Image by Author
One of the fields that underpins data science is machine learning. So, if you want to get into data science, understanding machine learning is one of the first steps you need to take.
But where do you start? You start by understanding the difference between the two main types of machine learning algorithms. Only after that, we can talk about individual algorithms that should be on your priority list to learn as a beginner.
The main distinction between the algorithms is based on how they learn.
Image by Author
Supervised learning algorithms are trained on a labeled dataset. This dataset serves as a supervision (hence the name) for learning because some data it contains is already labeled as a correct answer. Based on this input, the algorithm can learn and apply that learning to the rest of the data.
On the other hand, unsupervised learning algorithms learn on an unlabeled dataset, meaning they engage in finding patterns in data without humans giving directions.
You can read more in detail about machine learning algorithms and types of learning.
There are also some other types of machine learning, but not for beginners.
Algorithms are employed to solve two main distinct problems within each type of machine learning.
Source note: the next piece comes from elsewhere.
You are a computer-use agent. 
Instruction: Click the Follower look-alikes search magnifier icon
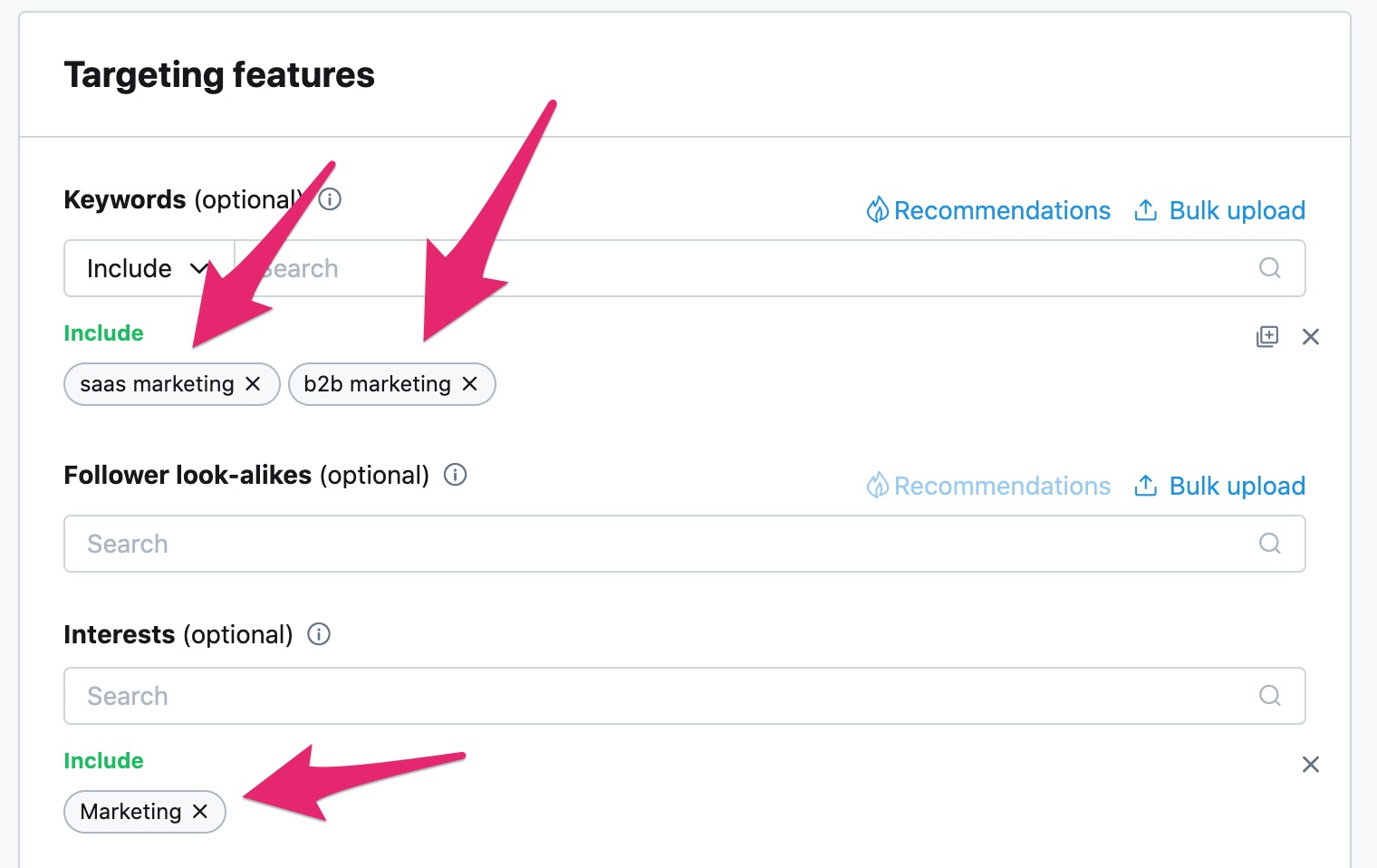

Again, there are some more tasks, but they are not for beginners.
Image by Author
Supervised Learning Tasks
Regression is the task of predicting a numerical value, called continuous outcome variable or dependent variable. The prediction is based on the predictor variable(s) or independent variable(s).
Think about predicting oil prices or air temperature.
Classification is used to predict the category (class) of the input data. The outcome variable here is categorical or discrete.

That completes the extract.